Nach diesem Grusel ist es höchste Zeit für etwas Beschauliches, Beruhigendes. Das gemütliche Hotelrestaurant „Two Bridges“ unweit des moosbedeckten Eichenwalds Wistman's Wood, das auf dem Programm steht, scheint ideal. Doch - man hätte es sich ja denken können - auch dort spukt es. Die „Wisht Hounds“, blutrünstige Hunde mit brennend roten Augen, gehen um.

In dem urigen Pub jedoch, in dem sich viele Wanderer stärken und ausruhen, knistert behaglich ein Kaminfeuer.
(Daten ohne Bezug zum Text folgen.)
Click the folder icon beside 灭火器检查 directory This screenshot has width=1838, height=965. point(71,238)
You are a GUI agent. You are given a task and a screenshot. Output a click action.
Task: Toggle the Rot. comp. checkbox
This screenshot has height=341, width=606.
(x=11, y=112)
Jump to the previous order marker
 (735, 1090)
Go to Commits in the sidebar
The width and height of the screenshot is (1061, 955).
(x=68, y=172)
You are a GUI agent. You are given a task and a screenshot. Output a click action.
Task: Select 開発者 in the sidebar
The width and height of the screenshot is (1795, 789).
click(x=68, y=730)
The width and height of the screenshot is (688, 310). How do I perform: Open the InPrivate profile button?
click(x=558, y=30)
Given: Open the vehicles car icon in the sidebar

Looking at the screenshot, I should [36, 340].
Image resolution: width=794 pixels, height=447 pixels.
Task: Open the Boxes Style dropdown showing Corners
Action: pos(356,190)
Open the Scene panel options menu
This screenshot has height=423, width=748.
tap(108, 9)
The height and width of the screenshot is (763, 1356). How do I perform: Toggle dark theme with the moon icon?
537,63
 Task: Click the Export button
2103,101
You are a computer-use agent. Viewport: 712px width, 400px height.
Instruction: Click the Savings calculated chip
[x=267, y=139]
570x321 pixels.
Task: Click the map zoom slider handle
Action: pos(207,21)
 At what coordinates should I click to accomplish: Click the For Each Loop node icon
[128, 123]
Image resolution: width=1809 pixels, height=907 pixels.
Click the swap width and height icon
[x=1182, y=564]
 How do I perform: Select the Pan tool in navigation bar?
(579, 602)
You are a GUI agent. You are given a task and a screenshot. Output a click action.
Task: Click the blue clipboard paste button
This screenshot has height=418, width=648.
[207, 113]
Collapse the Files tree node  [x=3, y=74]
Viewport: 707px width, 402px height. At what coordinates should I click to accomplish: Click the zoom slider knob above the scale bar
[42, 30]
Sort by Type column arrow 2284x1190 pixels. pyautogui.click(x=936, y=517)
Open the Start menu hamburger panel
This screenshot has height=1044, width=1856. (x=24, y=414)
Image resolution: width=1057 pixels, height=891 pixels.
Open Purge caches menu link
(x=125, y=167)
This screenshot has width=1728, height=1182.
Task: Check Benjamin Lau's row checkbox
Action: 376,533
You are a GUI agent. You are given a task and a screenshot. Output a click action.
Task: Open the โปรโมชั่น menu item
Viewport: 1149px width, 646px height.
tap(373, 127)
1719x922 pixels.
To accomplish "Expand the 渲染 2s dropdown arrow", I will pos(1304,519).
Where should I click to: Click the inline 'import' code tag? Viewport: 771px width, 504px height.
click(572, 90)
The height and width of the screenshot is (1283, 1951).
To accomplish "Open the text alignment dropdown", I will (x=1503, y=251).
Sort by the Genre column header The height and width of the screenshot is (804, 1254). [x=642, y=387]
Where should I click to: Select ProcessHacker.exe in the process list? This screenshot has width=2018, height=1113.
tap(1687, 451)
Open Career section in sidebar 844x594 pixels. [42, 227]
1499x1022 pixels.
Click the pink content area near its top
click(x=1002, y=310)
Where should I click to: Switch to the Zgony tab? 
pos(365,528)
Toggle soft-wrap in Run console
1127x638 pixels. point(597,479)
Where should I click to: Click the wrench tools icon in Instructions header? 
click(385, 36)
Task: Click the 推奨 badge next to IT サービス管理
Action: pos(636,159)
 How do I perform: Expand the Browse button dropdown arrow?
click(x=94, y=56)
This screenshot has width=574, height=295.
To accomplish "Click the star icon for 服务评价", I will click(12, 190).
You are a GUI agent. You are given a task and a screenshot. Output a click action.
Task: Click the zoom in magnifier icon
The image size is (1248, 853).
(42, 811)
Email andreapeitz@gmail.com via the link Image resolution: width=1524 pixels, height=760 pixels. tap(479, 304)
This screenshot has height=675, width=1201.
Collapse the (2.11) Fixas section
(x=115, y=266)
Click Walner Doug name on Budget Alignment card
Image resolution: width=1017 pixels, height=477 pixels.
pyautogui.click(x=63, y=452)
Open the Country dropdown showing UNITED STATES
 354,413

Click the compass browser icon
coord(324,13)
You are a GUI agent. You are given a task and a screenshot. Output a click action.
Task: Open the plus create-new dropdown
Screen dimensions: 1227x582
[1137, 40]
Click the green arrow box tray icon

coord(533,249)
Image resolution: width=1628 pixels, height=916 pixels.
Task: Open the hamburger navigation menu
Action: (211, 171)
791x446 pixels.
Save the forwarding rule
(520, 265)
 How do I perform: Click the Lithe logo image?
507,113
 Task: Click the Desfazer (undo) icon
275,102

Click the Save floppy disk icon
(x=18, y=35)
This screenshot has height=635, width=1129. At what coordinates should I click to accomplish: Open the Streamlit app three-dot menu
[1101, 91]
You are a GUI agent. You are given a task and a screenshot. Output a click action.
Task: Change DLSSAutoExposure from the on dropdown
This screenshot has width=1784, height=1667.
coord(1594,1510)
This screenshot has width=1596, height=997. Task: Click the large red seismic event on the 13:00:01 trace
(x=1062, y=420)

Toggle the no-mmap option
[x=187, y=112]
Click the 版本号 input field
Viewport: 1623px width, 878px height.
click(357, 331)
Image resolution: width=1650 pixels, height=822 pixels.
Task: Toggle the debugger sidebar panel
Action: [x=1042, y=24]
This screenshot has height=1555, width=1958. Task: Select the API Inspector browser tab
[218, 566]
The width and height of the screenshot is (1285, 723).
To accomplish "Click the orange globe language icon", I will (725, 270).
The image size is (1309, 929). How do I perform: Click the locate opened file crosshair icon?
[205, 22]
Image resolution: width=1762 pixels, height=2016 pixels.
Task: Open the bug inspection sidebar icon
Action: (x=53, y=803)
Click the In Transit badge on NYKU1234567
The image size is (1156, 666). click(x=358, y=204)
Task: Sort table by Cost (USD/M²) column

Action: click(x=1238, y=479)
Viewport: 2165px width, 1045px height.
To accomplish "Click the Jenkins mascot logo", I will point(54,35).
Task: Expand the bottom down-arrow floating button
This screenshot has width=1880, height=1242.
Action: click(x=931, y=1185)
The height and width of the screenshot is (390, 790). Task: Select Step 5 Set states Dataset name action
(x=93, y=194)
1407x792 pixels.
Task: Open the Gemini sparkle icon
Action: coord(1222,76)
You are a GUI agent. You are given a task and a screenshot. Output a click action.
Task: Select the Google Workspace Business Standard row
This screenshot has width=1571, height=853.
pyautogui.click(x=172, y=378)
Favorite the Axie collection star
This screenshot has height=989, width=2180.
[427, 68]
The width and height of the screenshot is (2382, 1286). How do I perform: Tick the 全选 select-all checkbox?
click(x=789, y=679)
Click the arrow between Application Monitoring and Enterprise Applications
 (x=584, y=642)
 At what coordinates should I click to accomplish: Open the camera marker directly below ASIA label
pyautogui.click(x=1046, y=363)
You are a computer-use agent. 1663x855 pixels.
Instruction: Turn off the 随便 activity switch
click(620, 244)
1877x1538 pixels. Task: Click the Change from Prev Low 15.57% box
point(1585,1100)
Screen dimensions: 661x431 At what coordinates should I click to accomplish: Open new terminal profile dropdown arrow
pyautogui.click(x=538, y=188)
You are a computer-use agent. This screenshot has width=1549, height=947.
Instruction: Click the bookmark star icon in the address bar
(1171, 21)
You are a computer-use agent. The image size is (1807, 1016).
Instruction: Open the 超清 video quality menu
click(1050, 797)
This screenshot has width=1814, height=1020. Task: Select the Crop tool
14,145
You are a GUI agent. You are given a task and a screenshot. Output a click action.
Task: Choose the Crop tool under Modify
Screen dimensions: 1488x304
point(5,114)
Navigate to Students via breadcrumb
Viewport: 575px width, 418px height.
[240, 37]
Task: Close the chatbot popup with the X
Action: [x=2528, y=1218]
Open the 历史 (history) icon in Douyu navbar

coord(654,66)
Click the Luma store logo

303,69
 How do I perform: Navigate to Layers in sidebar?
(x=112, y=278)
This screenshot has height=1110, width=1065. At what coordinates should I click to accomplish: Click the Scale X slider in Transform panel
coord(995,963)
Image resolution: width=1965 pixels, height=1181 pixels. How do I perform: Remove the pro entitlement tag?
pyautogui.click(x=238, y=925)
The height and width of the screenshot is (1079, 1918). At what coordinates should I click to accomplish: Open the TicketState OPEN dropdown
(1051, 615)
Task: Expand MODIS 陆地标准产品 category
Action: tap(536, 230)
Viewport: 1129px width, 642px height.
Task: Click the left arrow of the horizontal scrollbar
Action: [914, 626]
Alles scheint gut. Jetzt erstmal einen heißen Cream Tea und Scones mit Marmelade. Herrlich. Und die Geister? Die müssen draußen bleiben. Und man hofft, dass sie sich daran halten.

Hund von Baskerville-Tour durchs Dartmoor

Anreise: Viele deutsche Touristen kommen mit dem eigenen Pkw. Ab London dauert die Fahrt noch rund vier Stunden. Die einzige Nonstop-Flugverbindung in die Region geht in den Sommermonaten von Düsseldorf nach Newquay an der Nordküste von Cornwall. Am Flughafen Newquay kann man sich einen Leihwagen mieten, von dort braucht man etwa eine Stunde bis ins Dartmoor.

Einreise: Deutsche Urlauber benötigen seit dem Brexit einen Reisepass. Der Personalausweis reicht nicht.

Tour: Die achtstündige „The Hound of Baskervilles Tour“ mit Alex Graeme ist nicht billig. Sie kostet für ein Paar 450 Pfund (rund 500 Euro), für eine Gruppe von sechs Personen 595 Pfund (knapp 690 Euro).